• [Exercise objective]:
Please set down every entry again exactly as it stands, without the pictures.
Exercise materials Block Start
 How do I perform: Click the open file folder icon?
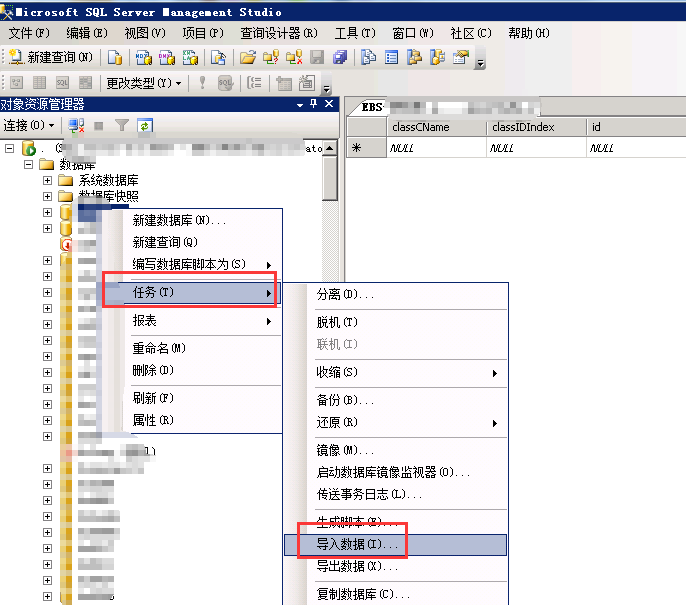pyautogui.click(x=247, y=58)
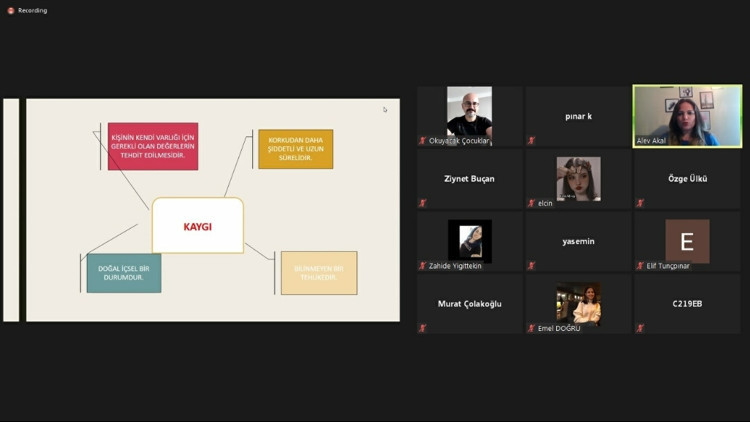750x422 pixels.
Task: Select Ziynet Buçan's muted microphone icon
Action: pos(423,203)
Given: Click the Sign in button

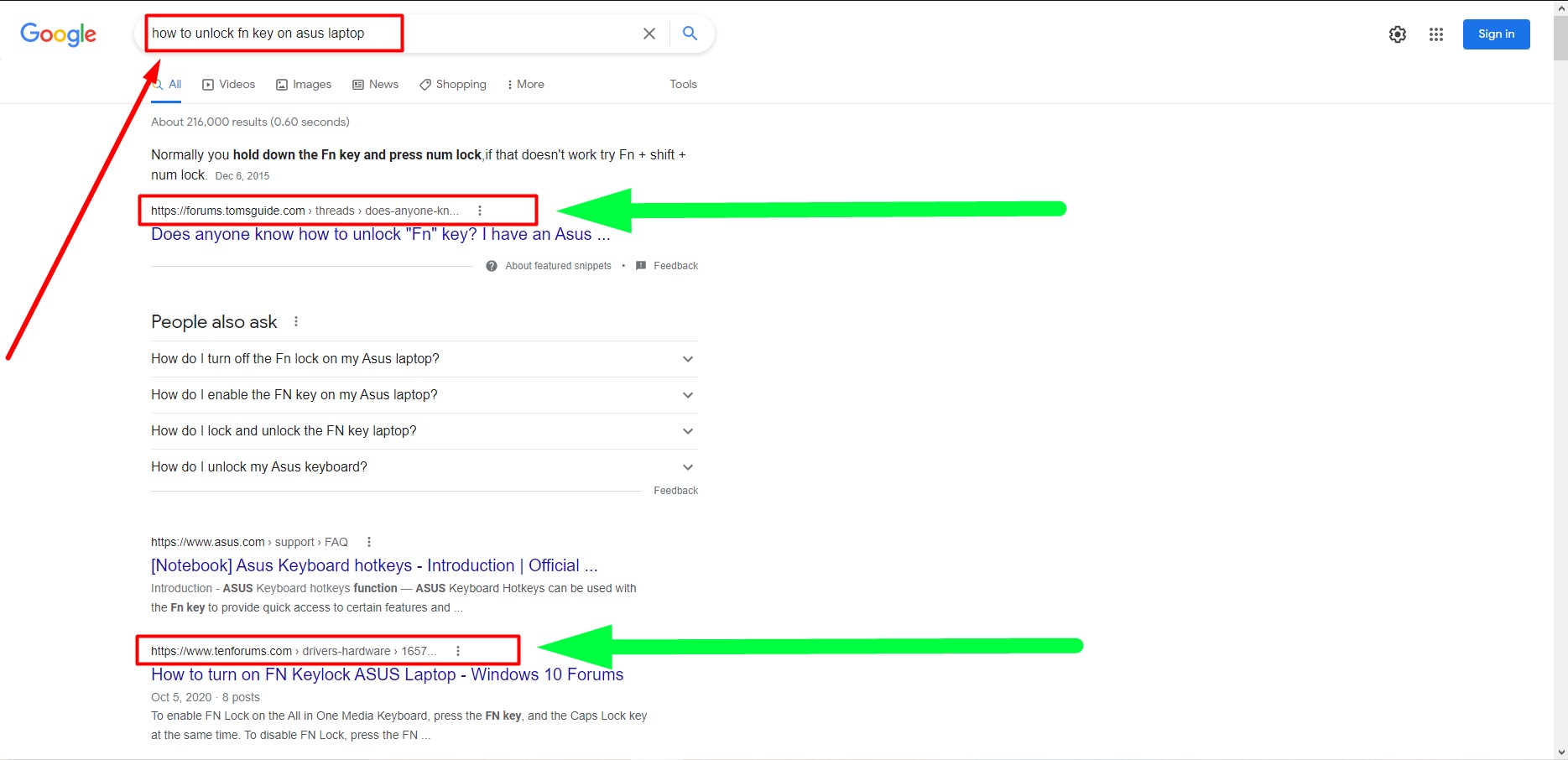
Exercise materials Block End
• [Result for this exercise]:
 How do I perform: Click the open file folder icon?
pyautogui.click(x=247, y=58)
750x422 pixels.
Task: Select Ziynet Buçan's muted microphone icon
Action: pos(423,203)
Given: Click the Sign in button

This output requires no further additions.